K3S Installation

K3S is a lightweight kubernetes built for IoT and edge computing, provided by the company Rancher. The following picture shows the K3S architecture (source K3S).

K3S Architecture

In K3S all kubernetes processes are consolidated within one single binary. The binary is deployed on servers with two different k3s roles (k3s-server or k3s-agent).

k3s-server: starts all kubernetes control plane processes (API, Scheduler and Controller) and worker proceses (Kubelet and kube-proxy), so master node can be used also as worker node.
k3s-agent: consolidating all kuberentes worker processes (Kubelet and kube-proxy).

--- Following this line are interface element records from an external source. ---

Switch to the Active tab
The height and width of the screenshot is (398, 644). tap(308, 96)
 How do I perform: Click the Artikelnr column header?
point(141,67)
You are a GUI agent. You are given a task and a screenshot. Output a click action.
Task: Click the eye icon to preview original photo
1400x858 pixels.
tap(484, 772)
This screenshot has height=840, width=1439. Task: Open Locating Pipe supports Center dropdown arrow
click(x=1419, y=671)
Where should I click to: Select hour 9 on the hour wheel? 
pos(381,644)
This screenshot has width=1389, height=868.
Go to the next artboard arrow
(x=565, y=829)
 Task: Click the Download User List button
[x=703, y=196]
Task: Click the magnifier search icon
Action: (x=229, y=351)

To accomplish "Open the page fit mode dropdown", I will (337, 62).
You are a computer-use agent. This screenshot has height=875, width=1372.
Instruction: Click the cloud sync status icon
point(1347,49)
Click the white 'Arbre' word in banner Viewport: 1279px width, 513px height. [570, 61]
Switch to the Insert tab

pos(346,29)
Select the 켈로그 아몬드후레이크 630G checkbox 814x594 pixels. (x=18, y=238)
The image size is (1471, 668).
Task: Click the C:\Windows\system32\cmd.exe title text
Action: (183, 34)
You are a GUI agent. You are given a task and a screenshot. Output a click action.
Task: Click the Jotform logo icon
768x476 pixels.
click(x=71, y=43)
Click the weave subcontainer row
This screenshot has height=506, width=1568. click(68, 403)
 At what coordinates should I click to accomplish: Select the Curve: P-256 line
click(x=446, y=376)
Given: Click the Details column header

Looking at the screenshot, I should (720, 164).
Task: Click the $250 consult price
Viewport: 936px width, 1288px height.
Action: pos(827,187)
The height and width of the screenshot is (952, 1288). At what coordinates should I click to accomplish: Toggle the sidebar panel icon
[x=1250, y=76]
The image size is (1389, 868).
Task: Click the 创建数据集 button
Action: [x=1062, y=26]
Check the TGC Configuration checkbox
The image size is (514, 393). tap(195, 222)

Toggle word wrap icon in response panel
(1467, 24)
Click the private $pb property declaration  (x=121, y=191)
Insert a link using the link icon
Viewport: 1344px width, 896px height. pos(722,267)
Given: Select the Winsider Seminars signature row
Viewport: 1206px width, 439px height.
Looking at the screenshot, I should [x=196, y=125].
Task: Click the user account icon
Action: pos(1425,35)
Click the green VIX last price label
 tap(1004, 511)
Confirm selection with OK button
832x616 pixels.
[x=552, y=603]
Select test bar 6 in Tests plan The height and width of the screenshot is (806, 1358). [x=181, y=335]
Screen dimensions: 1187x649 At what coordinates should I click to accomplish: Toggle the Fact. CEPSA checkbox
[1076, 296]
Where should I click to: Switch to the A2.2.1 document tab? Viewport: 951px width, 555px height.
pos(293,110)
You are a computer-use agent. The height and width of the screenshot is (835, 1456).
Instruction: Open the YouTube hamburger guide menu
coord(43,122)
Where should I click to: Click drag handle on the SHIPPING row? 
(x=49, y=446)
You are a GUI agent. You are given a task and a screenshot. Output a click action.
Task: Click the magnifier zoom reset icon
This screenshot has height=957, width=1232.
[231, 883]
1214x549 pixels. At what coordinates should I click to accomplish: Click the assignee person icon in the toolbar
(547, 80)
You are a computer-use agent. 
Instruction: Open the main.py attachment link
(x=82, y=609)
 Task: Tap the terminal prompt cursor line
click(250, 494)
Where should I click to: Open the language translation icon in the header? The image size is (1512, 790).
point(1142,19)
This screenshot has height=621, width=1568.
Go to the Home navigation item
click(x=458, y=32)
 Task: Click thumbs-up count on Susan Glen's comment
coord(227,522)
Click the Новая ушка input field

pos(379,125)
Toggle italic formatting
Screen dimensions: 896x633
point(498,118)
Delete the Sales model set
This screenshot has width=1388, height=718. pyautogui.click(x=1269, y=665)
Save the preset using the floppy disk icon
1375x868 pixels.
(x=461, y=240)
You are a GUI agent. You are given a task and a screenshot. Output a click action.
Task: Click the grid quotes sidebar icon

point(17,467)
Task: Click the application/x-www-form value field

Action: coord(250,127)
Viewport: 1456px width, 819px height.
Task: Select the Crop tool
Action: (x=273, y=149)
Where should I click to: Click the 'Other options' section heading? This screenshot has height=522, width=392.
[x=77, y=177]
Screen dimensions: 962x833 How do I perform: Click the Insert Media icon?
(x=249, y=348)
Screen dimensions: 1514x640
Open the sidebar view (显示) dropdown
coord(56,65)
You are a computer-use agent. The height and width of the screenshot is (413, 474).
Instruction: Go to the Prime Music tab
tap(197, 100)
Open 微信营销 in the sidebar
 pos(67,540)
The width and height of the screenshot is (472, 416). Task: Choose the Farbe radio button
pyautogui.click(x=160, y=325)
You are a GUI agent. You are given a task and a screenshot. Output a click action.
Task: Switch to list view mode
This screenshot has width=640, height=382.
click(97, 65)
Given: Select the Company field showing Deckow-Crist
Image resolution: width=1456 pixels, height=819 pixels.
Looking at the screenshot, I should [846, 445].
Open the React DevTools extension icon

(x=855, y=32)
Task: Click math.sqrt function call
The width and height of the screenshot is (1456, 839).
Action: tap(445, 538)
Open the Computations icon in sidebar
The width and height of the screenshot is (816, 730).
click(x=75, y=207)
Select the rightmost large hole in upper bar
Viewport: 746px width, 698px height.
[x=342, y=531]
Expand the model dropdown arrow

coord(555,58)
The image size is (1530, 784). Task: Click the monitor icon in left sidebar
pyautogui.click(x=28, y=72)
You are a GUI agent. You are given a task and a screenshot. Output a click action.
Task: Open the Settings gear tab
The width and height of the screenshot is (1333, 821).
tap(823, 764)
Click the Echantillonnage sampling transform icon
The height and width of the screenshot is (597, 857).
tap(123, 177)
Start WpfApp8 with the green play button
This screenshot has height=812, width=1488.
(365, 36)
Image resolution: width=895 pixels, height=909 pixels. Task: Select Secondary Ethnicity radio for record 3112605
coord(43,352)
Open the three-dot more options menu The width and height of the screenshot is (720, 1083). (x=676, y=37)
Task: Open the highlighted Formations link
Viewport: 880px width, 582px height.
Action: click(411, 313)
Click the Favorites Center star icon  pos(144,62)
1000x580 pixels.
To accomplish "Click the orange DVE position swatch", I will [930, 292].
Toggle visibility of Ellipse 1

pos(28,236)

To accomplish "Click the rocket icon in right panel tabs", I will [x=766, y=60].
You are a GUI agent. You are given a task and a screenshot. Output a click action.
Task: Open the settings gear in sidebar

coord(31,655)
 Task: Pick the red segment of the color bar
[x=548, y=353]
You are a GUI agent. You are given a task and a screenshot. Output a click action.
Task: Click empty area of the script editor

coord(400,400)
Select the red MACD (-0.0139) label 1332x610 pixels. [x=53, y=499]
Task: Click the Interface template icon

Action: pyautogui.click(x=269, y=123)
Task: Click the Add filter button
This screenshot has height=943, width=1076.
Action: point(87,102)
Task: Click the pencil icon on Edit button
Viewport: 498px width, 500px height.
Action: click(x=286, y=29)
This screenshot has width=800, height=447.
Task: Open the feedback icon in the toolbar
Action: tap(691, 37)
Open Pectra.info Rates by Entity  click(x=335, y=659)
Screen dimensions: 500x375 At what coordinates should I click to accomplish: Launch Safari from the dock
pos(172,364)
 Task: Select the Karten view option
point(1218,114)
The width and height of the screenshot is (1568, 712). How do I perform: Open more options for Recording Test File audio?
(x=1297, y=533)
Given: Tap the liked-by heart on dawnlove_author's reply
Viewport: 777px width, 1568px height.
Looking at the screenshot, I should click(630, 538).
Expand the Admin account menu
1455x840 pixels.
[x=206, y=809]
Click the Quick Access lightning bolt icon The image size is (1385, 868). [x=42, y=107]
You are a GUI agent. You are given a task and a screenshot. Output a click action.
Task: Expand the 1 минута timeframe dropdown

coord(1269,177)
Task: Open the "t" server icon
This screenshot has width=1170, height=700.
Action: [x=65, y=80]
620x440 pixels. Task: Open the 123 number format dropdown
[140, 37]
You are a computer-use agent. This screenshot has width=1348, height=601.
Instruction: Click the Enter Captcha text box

Control-plane nodes will be configured so no load is deployed in it.

Nodes preconfiguration

Step 1: Enable iptables to see bridged traffic

Load br_netfilter kernel module an modify settings to let iptables see bridged traffic

  cat <<EOF | sudo tee /etc/modules-load.d/k8s.conf
  br_netfilter
  EOF
    
  cat <<EOF | sudo tee /etc/sysctl.d/k8s.conf
  net.bridge.bridge-nf-call-ip6tables = 1
  net.bridge.bridge-nf-call-iptables = 1
  EOF

  sudo sysctl --system

Step 2: Disable swap memory (only x86 nodes)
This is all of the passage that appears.